Descriptive statistics indicate that the mean of the (FD) variable is 21.486%. The average for (WD) variable is 2.465%, which varies from 0% to 100%. The Board of Directors is consisted about 9 members. Moreover, Table 1 shows that the Islamic banks’ size (BA) has an average of 1.445, with a minimum of 0.568 and a maximum of 3.304. The mean of the (GDP) variable is 3.155. The (ROA) variable has an average of -1.021. The values of the (ROE) variable vary from a minimum of -17.5 to a maximum of 219.7.
|Table1 Descriptive Statistics|
The Cross-Correlation matrix shows the absence of multi-collinearity issues in Table 2. Indeed, all correlation coefficients do not exceed the limit (0.7), according to Kennedy (2008).
|Table 2 Cross-Correlation Matrix|
Table 3 indicates that the coefficient associated with (FD) variable has a negative effect on the financial performance measured by (ROE) variable. H1, thus, is supported. This result is consistent with the study conducted by Masulis et al. (2012), and implies that the foreigners have a negative impact on the financial performance of Islamic banks. It seems that the foreign directors have difficult to handle risks and run effectively the bank, according to Rafindaa et al. (2018). The coefficient associated with (WD) variable does not have any significant influence on the financial performance of Islamic banks. H2, therefore, is not supported. This finding contradicts the studies conducted by Khalil & Chihi (2020); Yar & Ahmed (2020). We note that the corporate governance standards (AAOIFI & IFSB) do not suggest any rules on the presence of women directors. These justify the results.

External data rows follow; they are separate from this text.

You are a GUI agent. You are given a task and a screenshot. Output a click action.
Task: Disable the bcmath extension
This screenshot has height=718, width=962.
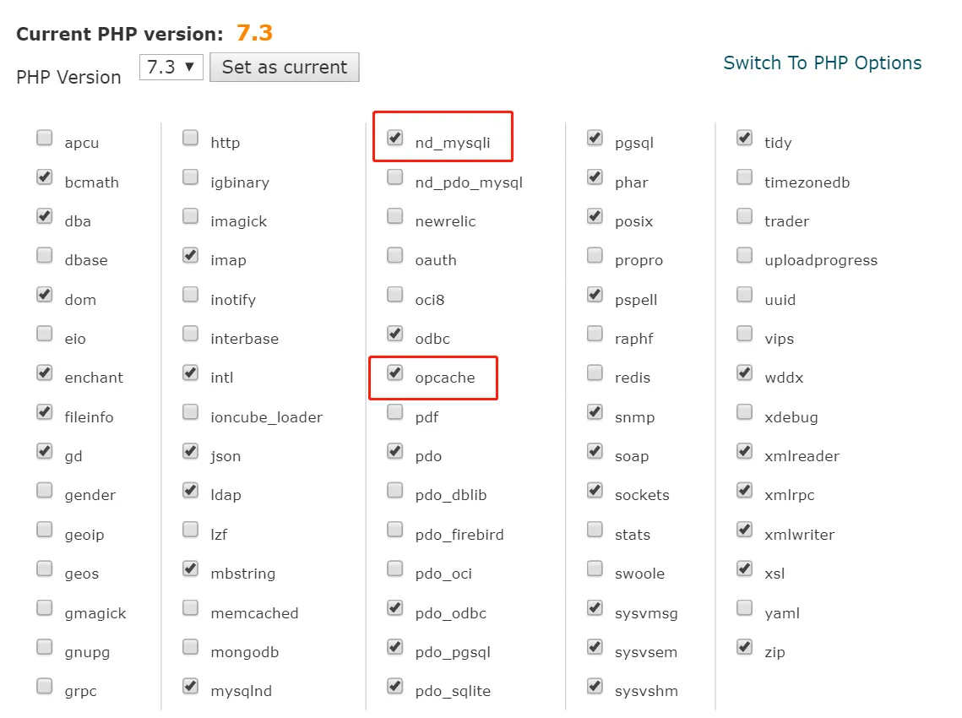click(x=44, y=177)
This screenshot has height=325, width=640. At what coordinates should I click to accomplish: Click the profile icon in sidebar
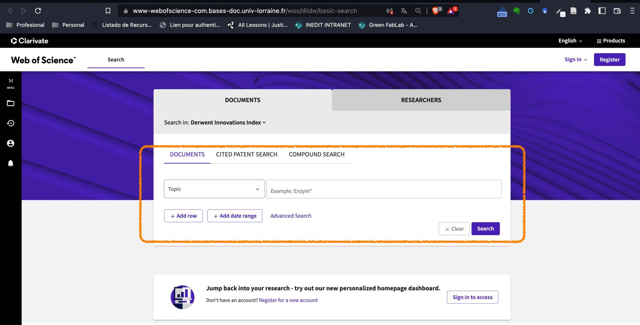11,143
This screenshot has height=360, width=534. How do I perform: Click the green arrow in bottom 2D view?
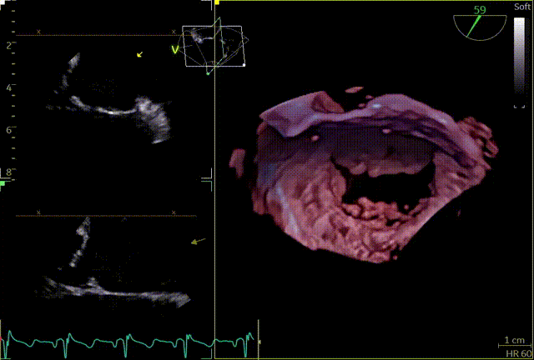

In addition, Table 3 shows that control variables (BS, BA, GDP) do not have any significant effect on the financial performance of Islamic banks.
|Table 3 Regression Results|
The purpose of this study is to examine the impact of the Board of Directors’ characteristics (foreign directors and women directors) on the financial performance of Islamic banks. To answer this question, we apply a panel data consisted of 32 Islamic banking during the period 2015 – 2018. The results show that the foreign directors have a negative impact on the financial performance of banks. However, the women directors do not have any significant effect on the financial performance of Islamic banks. Theoretical, practical and managerial contributions are therefore offered in this research study. This paper furnishes new suggestions and empirical evidence to enhance our understanding of the relationship between the Board of Directors and the financial performance of Islamic banks. This research paper, thus, has a major implication for a large audience (policymakers, academics, etc.).
In the future research studies, it is recommended that other corporate governance structures be investigated (e.g. CEO duality, interlocked chairman, etc.), in order to ameliorate our knowledge of the relationship between the Board of Directors and the financial performance of Islamic banks.